__YOUR ASSIGNMENT__.
Locate the string "field" throughout the material and copy every line in which it occurs.

__DATA FOR REVIEW__.
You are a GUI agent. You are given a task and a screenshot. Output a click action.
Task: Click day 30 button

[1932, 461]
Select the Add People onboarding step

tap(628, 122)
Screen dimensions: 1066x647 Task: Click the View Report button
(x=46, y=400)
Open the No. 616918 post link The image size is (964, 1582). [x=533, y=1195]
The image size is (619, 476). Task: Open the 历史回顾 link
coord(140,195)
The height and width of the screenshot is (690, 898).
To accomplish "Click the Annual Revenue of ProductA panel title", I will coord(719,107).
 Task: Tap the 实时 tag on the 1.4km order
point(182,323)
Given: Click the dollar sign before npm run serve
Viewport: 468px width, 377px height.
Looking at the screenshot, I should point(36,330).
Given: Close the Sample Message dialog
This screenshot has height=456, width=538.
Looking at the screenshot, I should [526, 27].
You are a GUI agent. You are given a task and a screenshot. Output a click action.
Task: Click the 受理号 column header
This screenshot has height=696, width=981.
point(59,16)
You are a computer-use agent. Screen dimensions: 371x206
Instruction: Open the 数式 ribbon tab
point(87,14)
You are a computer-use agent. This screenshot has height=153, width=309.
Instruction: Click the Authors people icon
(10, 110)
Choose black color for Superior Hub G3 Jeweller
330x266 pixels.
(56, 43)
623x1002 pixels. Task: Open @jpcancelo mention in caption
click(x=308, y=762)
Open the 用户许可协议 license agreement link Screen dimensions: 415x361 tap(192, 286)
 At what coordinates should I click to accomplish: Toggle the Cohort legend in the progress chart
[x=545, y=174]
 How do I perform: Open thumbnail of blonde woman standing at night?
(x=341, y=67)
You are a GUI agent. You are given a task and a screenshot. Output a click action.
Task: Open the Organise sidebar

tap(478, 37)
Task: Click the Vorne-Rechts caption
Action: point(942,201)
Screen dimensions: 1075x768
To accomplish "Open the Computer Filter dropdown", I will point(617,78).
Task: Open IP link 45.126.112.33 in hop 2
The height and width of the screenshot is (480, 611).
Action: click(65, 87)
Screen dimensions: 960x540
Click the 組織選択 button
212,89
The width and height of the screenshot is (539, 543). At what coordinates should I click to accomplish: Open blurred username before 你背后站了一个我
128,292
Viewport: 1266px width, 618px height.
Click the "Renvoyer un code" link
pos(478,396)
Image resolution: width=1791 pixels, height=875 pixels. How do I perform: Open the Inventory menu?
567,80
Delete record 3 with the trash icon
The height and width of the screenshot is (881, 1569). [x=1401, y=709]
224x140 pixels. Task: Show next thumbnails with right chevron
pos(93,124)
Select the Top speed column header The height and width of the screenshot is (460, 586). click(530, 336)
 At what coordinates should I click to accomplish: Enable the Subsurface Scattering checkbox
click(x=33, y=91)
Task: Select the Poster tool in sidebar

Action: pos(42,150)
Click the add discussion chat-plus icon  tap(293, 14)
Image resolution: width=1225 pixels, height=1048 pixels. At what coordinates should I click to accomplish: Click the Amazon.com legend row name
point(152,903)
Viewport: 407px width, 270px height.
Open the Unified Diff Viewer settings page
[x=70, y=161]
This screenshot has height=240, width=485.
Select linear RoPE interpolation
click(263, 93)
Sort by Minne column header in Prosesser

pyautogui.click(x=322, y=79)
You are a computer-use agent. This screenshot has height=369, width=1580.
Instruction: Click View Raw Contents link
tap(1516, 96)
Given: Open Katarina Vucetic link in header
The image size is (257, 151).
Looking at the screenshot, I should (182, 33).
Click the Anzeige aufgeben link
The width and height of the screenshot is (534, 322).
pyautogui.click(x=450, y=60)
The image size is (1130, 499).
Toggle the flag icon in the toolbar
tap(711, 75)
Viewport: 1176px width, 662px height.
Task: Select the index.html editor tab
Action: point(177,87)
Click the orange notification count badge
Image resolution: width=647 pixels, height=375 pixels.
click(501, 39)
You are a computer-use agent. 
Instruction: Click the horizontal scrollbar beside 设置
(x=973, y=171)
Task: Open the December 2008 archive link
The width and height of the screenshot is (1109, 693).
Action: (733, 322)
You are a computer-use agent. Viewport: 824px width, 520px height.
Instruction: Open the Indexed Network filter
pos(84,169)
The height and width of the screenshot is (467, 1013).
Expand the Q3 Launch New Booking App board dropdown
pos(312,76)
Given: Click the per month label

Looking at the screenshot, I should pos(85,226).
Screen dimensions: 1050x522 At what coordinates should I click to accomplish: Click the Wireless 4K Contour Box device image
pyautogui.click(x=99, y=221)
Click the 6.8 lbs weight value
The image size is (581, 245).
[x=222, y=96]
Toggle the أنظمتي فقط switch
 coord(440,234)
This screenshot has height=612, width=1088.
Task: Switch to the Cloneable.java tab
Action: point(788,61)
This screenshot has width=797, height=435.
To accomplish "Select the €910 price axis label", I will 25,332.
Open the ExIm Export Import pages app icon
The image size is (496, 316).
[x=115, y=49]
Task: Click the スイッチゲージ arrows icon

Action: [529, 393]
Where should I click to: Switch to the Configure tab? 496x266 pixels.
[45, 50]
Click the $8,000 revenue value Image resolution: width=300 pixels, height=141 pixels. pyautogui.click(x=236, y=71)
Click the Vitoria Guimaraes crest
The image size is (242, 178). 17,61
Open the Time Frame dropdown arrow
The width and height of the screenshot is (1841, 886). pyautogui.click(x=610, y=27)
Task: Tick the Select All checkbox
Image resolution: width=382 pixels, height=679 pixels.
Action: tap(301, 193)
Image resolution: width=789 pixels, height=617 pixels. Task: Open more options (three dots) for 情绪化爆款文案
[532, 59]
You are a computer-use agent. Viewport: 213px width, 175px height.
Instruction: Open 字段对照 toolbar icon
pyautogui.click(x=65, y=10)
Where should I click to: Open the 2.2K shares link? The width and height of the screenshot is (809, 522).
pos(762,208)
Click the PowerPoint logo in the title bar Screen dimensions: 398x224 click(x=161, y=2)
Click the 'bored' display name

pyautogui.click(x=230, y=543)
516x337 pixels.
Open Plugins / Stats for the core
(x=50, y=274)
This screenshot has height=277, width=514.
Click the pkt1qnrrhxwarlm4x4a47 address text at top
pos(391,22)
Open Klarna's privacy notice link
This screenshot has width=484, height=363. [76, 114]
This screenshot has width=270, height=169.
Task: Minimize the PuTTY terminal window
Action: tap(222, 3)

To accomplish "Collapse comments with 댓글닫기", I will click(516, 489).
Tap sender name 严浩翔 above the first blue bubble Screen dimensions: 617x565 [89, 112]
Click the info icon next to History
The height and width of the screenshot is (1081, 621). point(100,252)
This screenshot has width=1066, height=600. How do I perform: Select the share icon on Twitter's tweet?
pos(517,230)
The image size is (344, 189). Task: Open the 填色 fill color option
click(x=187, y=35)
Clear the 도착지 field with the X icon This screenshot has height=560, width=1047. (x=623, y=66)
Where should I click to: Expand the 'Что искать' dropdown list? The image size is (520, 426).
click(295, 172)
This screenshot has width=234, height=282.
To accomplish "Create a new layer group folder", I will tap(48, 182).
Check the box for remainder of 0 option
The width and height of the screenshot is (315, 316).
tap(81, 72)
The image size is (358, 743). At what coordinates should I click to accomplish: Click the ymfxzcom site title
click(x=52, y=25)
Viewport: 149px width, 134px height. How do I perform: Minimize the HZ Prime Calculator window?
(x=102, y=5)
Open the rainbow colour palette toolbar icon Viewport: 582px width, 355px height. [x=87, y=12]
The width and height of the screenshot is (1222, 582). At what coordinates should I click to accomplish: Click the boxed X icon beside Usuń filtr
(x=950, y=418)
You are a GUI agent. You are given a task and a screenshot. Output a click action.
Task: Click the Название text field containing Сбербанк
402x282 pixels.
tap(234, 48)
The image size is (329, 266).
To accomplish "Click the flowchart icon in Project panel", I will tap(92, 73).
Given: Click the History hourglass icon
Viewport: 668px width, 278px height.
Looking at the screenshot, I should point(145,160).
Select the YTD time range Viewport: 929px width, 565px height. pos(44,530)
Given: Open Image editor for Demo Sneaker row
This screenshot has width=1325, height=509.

__SOLUTION TO THIS PROBLEM__.
Clear the 도착지 field with the X icon This screenshot has height=560, width=1047. (x=623, y=66)
Task: Click the Название text field containing Сбербанк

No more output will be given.